Patched our lab this afternoon. All seemed well until I ran the SQL scripts on the OpsDB and DW. When I went back to my RMS to open the console and import the new MP’s, I got an error saying the SDK service had not initialized and could not connect.
I saw a lot of 2115 warnings and 26319 errors. I reached out to my buddy Almquist and he recommended bouncing the SQL service. He said this was an issue that was supposed to be fixed in CU4. Apparently we ran into it during our upgrade from CU3 to CU5.
So if you have this issue, then you know the easy fix, bounce SQL and you will be good to go. Other than that I had no issues in my lab.

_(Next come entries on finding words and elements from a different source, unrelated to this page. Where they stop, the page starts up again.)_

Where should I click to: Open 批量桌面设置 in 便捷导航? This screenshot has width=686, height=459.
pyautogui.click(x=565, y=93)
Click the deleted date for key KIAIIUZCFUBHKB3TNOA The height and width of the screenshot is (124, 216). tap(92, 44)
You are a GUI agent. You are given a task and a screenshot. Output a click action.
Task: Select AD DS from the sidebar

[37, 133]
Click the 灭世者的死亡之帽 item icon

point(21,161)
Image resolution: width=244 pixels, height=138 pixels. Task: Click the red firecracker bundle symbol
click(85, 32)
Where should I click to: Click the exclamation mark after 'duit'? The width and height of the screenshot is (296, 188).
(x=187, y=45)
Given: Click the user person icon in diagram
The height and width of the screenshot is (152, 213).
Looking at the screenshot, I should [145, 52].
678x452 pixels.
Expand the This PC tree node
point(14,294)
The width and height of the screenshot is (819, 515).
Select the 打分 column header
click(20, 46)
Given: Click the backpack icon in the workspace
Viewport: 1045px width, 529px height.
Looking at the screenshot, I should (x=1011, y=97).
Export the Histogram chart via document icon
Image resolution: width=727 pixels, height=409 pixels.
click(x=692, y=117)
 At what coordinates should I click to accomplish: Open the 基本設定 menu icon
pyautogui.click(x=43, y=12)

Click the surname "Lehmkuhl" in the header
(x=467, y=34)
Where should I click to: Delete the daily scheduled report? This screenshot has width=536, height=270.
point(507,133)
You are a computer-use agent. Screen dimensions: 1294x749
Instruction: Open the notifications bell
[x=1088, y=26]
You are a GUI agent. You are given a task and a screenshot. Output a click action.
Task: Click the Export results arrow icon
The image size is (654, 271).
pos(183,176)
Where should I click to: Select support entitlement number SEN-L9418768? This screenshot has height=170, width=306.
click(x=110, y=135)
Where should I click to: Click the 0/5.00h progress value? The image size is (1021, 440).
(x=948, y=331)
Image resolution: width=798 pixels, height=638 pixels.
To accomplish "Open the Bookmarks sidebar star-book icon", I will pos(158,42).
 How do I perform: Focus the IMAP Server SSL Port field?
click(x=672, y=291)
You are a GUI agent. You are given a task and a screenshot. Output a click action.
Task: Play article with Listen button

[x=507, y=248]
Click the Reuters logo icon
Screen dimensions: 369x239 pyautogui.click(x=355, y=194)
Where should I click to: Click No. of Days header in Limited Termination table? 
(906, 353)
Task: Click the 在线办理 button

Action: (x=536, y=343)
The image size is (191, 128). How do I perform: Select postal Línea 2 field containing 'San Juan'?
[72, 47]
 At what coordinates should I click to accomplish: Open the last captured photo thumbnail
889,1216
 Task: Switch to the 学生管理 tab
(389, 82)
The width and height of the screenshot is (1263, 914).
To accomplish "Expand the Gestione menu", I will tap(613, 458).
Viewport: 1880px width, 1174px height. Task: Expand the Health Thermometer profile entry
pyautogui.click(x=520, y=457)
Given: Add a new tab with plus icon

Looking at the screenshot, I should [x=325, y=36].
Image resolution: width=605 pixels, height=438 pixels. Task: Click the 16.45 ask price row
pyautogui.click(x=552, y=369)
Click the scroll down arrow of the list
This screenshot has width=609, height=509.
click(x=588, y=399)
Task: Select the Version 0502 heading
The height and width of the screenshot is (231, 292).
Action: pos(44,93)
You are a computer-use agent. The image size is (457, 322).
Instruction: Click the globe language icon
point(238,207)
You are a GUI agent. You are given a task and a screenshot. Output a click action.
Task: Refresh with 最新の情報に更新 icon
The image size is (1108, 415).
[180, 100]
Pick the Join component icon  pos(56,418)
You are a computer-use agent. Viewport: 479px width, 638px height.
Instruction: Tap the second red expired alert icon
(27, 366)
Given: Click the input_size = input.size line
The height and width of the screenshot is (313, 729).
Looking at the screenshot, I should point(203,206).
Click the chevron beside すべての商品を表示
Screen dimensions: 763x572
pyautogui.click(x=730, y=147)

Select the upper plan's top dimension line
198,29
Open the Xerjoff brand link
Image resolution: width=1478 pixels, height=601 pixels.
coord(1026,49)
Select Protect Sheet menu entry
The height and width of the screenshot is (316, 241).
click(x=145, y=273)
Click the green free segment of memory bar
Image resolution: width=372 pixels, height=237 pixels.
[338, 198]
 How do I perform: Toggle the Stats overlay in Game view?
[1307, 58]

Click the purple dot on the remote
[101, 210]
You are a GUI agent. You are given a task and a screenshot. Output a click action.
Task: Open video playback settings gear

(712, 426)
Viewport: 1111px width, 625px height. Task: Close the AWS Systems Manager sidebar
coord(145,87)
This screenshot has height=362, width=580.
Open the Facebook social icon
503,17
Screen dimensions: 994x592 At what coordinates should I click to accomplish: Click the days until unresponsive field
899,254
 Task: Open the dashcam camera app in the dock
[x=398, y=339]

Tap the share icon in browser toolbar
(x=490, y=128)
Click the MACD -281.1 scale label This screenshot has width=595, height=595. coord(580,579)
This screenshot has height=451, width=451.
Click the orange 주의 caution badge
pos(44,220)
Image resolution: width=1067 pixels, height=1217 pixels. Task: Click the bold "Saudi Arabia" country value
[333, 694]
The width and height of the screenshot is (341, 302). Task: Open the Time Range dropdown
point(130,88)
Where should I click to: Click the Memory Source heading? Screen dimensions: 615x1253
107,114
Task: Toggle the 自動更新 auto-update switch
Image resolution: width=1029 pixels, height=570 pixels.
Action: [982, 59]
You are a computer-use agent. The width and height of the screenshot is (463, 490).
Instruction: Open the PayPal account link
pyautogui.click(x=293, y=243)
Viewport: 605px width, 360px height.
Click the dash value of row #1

I hope this continues in our pre-prod environment and then production.
Get it here.
Cumulative Update 5 for Operations Manager 2007 R2 resolves the following issues:
- Restart of non-Operations Manager services when the agent is updated.
- Updated ACS reports.
- TCP Port Probe incorrectly reports negative ping latency.
- MissingEvent Manual Reset Monitor does not work as expected.
- Drillthrough fails because of rsParameterTypeMismatch in the EnterpriseManagementChartControl.
- ACS – Event log message is truncated or corrupted in SCDW.
- UI hang caused by SDK locking.
- ACS Filter fails for certain wildcard queries.
- Edit Schedule button is disabled with SQL 2008 R2.
- Web console times out when you open the left navigation tree.
- Scheduled Reports view for Windows Server 2003 and for Microsoft SQL Server 2005 Reporting Services SP3 CU9 returns “System.IndexOutOfRangeException: Index was outside the bounds of the array.”
- Signed MPs cannot be imported when new attributes are added to existing classes.
Cross Platform Cumulative Update 5 for Operations Manager 2007 R2 resolves the following issues:
- Performance data for LVM managed partitions is not available.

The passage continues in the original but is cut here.